Rum & Pirates followed, a game with a lot of dice-rolling but still a good bit of tactical play. Due to the board placement (the HQ was in the center, with all three pubs near the outer edge), we managed to drink all the pubs dry, plunder all the treasure chests, and two of the five players (John & Steve G) managed to recruit their full crew from the Pirate Unemployment Office. John's larger crew was probably the margin of victory, as he was only 8 points in front of my smaller & yet surprisingly effective crew.

Then John broke out his brand-spankin' new copy of
Heroscape Marvel: The Conflict Begins - and even though we had five players, we just divided into two teams (John & the 2 Steve's were the good guys; Richard & I were the villains) and played the "amulet" scenario. (I don't remember the name - but it uses the abandoned warehouse set-up.) It's an 8 round "last man standing" game, with the added oomph of the amulets - the character who picks up the amulet gets the special powers of any character it kills. After Abomination spent 4-5 rounds just chipping the paint on Iron Man's suit, we finally got Thanos into range. Since he was the amulet holder on our team, his killing Iron Man was a very good thing - it gave him a double attack that we soon turned on Spiderman & the Silver Surfer.

A capsule review from a long-time player & collector of Heroscape: this is a MUCH less effective starter set for this series than the original Heroscape. I think this will need expansions quickly - and esp. terrain, to allow some kind of interesting movement. (As it was, we all got into position & rolled dice to attack each other.) It's not a bad game, mind you - just an incomplete one.

The Steve's had to hit the road, so the three remaining gamers got in two more games.

The first was (surprise!) not a dice game - though a number of folks feel like closed fist bidding is just as random.

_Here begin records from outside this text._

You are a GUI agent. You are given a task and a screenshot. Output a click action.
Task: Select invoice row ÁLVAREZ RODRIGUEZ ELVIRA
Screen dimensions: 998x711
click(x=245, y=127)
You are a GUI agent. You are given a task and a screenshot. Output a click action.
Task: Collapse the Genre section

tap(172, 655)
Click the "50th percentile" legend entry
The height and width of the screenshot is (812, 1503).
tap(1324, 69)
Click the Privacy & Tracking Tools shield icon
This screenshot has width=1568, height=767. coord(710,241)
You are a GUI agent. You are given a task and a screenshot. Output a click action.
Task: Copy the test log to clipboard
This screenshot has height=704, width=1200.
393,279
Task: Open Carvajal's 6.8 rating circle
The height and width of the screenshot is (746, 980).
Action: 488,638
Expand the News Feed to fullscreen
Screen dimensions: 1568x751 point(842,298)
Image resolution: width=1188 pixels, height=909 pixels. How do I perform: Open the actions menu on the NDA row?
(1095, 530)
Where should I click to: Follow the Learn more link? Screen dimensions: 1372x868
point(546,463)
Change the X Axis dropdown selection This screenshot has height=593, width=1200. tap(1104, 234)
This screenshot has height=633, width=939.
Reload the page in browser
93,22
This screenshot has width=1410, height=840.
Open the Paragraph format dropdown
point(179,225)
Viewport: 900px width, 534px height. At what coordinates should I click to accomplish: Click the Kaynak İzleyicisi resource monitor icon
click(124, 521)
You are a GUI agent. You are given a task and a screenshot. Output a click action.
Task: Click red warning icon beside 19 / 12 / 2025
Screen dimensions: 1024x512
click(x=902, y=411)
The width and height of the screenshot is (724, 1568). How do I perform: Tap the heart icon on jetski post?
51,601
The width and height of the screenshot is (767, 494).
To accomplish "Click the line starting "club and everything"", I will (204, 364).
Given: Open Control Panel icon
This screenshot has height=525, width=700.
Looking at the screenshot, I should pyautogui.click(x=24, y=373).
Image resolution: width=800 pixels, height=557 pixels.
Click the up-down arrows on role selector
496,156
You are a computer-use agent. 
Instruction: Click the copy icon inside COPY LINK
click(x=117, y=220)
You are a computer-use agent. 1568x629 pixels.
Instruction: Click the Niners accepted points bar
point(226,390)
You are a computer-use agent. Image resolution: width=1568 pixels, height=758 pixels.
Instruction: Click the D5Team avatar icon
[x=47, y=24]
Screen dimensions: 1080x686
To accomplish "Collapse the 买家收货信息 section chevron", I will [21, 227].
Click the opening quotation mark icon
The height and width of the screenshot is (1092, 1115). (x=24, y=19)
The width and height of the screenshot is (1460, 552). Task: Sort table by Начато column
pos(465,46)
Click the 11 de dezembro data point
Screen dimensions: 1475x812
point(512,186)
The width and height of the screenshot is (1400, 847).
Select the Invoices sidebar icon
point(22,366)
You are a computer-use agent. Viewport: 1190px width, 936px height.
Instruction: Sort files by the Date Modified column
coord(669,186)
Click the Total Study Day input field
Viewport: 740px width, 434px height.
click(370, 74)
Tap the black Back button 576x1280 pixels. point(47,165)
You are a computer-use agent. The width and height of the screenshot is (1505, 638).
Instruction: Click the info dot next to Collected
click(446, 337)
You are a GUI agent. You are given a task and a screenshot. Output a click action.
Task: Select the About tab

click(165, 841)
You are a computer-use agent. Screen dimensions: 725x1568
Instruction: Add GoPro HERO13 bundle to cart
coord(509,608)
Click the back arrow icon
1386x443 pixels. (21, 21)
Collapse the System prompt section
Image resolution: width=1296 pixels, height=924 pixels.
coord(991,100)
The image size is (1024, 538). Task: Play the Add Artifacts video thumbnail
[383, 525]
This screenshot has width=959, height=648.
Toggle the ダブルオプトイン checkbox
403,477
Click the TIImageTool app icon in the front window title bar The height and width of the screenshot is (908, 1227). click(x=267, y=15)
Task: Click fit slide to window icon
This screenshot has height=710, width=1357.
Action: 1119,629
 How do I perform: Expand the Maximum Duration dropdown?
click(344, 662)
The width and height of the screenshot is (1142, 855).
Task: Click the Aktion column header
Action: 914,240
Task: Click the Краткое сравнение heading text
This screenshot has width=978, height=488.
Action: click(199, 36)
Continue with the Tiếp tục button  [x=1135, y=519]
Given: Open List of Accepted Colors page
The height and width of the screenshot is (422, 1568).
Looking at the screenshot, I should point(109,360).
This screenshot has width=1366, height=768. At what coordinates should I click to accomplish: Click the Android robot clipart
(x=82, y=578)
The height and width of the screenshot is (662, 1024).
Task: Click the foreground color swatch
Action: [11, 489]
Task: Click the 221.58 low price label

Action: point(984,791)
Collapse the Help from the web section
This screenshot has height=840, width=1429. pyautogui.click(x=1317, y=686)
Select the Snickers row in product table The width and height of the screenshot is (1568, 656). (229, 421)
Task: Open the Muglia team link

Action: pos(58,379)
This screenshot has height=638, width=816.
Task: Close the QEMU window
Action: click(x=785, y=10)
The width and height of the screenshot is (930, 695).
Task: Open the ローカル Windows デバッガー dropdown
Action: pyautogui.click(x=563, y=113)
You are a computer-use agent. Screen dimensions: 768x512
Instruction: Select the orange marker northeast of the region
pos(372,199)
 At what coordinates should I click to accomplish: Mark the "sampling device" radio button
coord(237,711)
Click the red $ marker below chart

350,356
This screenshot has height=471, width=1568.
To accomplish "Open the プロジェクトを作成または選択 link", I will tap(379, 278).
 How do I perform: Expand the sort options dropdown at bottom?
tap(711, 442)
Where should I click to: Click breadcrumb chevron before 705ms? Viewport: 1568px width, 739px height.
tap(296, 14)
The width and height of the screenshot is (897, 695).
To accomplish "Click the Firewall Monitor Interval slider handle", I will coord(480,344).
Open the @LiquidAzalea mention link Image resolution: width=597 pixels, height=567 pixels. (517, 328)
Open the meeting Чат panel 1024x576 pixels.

It was the quick little auction game
O Zoo Le Mio... which offers an interesting combination of blind auctions, tile-laying & cute bits in a 30 minute package.

Admittedly, the game (as published) does have a bit of a "rich get richer" problem, which would be inexcusable in a game that runs 60 minutes +, but isn't quite as big a deal with a 1/2 hour playing time. (There are some fixes listed on the Geek - I've actually never tried any of them, as it doesn't bother me that much.) You just have to win enough early auctions to stay with the pack in income, and then the later rounds become a very interesting mess of decisions on when to bid or over-bid.

Richard's Villa Gorilla had a hard time early on, which, as mentioned, translates into a tough time throughout the game. So John's AquaShark and my Crocodome battled for supremacy, with my park snaking out the victory in the final round.

Our last game of the night was To Court The King... a brilliant dice game that I've likened to a cross between Yahtzee & Magic: The Gathering. You take turns rolling dice to make certain combinations (all evens, pairs, X of a kind, straights, etc.) in order to acquire cards which give you special powers (more dice, the ability to re-roll certain dice, add pips, etc.) The objective is to eventually roll 7 (or more) of a kind and claim the King & Queen, which sets a "last licks" endgame into motion.

I'm a huge fan of this game with three players... and this playing showed the game off. John was the one who finally grabbed the King, forcing me to go first. I managed to roll 9 sixes, which knocked Richard out (he only had 8 dice). John, with nine dice, proceeded to roll 8 sixes - and then booted on his final roll. A-mazing.